━━━ SUPPLIED PASSAGE ━━━
Nafisa Akabor
3 minute read
25 Jan 2021
4:09 pm

How to avoid burnout, especially when working from home

Nafisa Akabor

A little time out daily could be exactly what you need.

How to avoid burnout in 2021. Picture: iStock

Our lives were upended in 2020 due to the pandemic, which resulted in burnout from the blurred lines of working from home.

While 2021 isn’t going to magically make things better, we can learn from the last ten months on how to avoid burnout which the feeling of being emotionally and mentally drained and unable to function.

Burnout is beyond the normal feeling of ‘being tired’, it impacts a person’s ability to function.

Here are some top tips:

Create a workspace at home

In order to separate working from home within your home, you need to create a physical space for it. If your house is small, allocate a desk to where you can work from, or find a spot in a room that you can add one of those space-saving ladder desks. This allows you to ‘clock out’ at 5pm, move out of that physical space and enjoy being ‘home’ with the family. Limiting time at your desk to business hours only does wonders for your well-being.

Smartphone boundaries

This is highly underrated but you need to create boundaries when it comes to smartphone usage. Healthline says “we’re often turning to our phones to ease our anxiety, only to be consuming content that spikes it back up.” If you find messaging apps or social media becoming mentally taxing on you, use the built-in digital well-being tools and allocate a specific amount of time for these platforms. You don’t have to pick up your phone every time it beeps. Look into disabling push notifications or using “Do Not Disturb” to minimise screen time.

Set a routine

This one seems obvious, but plan your day while you’re at home. Make sure that around getting work done, you have time to take breaks for coffee, a walk or workout, have lunch in your dining room, do school pick-ups or even play with your pet. A good option also is to walk around or pace during phone calls. Having a routine will get you out of a slump, especially if it feels like you’re working all day with no break.

Carve out a safe space online

There’s a lot of negativity online, be it from the personalities you follow or family messaging groups. Don’t drag yourself into it; perhaps it’s time for a purge. In the words of Marie Kondo, ask yourself ‘does it spark joy’. A specific curation of what you allow into your space is key to your happiness, and surrounding yourself with the right people will have a positive impact on your well-being.

Make time for exercise

This can be tricky for some if you’ve never been into exercising, but it can alleviate stress and a create a sense of well-being, according to MindTools. However, nobody is suggesting you train for a 5K run. Start simple by including walks in your lunch break or a quick 30 minute workout from one of the many free apps available or via YouTube. Pairing a walk with a podcast or playlist with a workout will make the time pass by quickly.

 Look into meditation apps

If you’re feeling anxious for no reason because of the pandemic, consider meditation apps like Smiling Mind, Insight Timer or Headspace (paid). The latter aptly describes itself as a “gym membership for the mind”. A little time out daily could be exactly what you need.
━━━
• _TASK 1_:
From the burnout article, copy the text between "Make time for" and "pass by quickly.", inclusive.
• _TASK 2_:
In the burnout article, at what time does a separate workspace at home let you "clock out"?
━━━ ENTRIES SUPPLIED ━━━
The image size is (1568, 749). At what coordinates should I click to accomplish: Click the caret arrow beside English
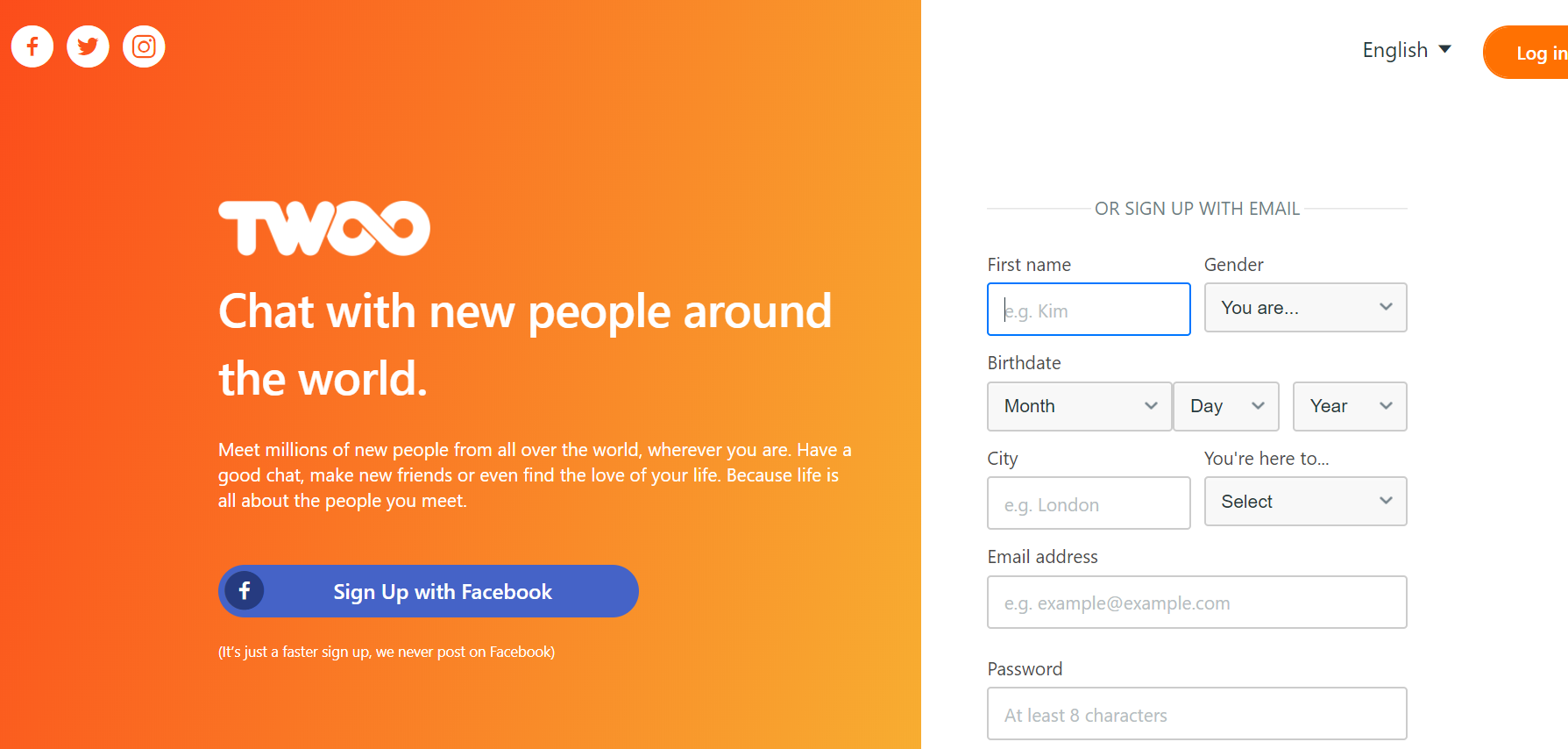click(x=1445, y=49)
━━━
━━━ ENTRIES SUPPLIED ━━━
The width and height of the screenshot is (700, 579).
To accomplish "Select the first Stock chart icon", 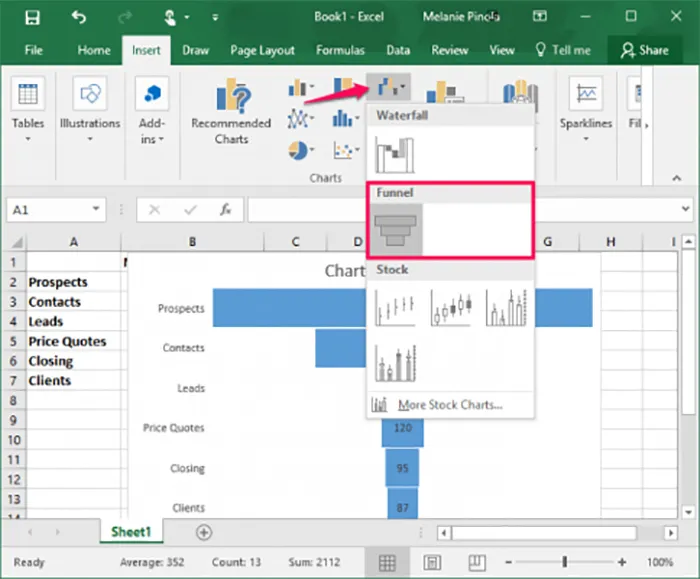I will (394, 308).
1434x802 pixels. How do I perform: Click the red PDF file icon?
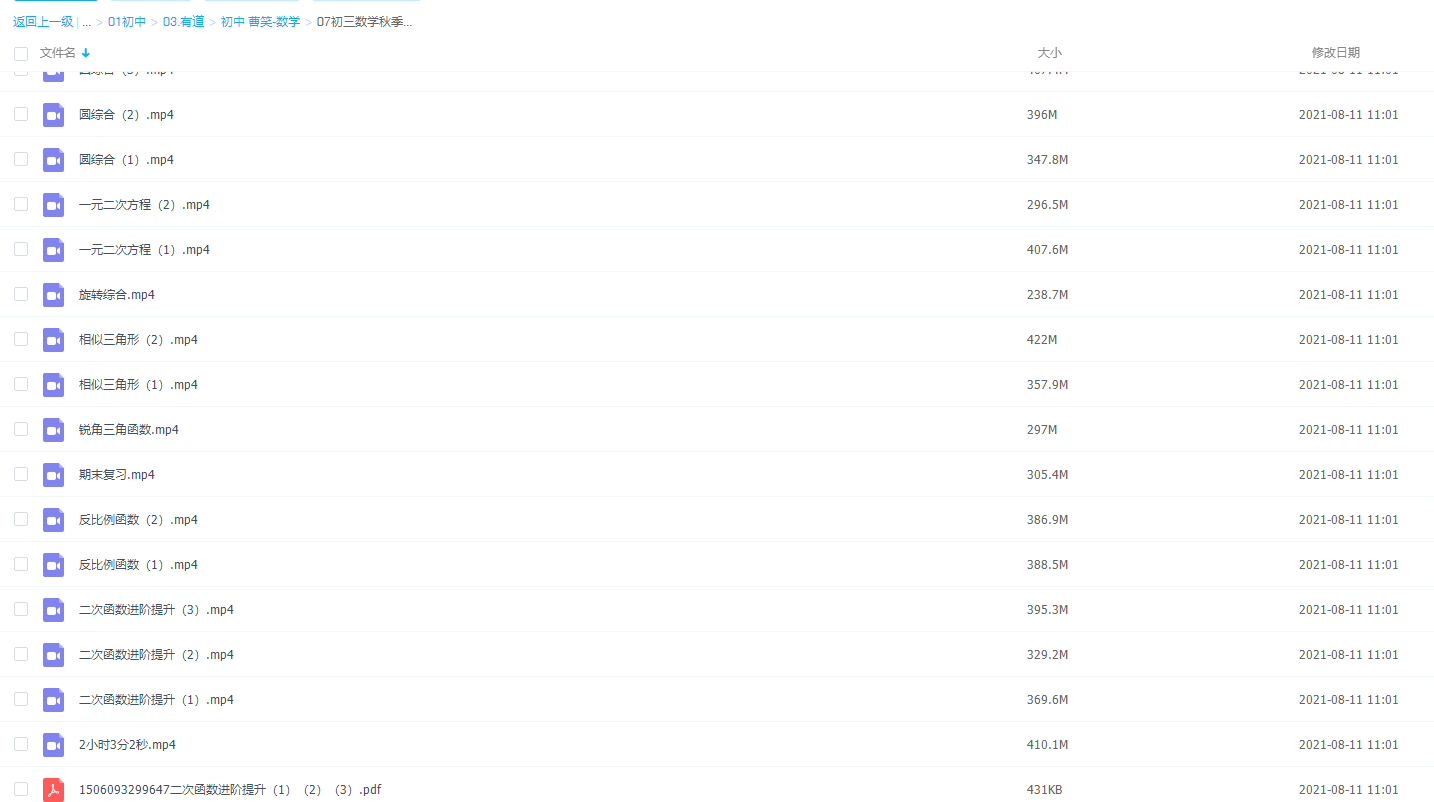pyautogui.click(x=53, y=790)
━━━
• _EXERCISE SOLUTION 1_:
Make time for exercise

This can be tricky for some if you’ve never been into exercising, but it can alleviate stress and a create a sense of well-being, according to MindTools. However, nobody is suggesting you train for a 5K run. Start simple by including walks in your lunch break or a quick 30 minute workout from one of the many free apps available or via YouTube. Pairing a walk with a podcast or playlist with a workout will make the time pass by quickly.

• _EXERCISE SOLUTION 2_:
5pm